Prompt ▸
Determine how many lines of the data below contain "accomplish", then give only that number.

[Dataset items]
************

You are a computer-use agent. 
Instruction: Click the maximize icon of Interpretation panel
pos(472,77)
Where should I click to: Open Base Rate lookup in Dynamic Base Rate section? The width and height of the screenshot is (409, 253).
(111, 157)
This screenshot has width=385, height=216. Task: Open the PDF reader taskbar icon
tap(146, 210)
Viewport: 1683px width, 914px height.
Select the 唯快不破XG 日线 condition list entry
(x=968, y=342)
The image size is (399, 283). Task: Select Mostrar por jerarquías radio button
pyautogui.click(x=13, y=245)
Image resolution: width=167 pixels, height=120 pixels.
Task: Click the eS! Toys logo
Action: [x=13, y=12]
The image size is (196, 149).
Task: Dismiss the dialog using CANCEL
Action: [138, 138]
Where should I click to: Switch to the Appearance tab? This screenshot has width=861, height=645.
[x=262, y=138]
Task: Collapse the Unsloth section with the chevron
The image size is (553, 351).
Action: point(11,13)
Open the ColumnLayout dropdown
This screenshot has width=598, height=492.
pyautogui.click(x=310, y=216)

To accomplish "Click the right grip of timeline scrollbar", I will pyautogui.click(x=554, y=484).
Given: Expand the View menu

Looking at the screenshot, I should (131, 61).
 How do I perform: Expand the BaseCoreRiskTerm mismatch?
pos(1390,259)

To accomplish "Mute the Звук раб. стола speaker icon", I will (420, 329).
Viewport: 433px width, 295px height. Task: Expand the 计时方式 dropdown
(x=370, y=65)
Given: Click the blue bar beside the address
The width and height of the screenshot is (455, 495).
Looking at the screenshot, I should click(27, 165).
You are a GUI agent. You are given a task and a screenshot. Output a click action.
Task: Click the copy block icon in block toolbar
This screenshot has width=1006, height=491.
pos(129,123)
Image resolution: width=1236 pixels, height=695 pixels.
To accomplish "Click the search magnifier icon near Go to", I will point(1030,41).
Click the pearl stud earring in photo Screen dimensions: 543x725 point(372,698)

************

Reply to the task ▸
3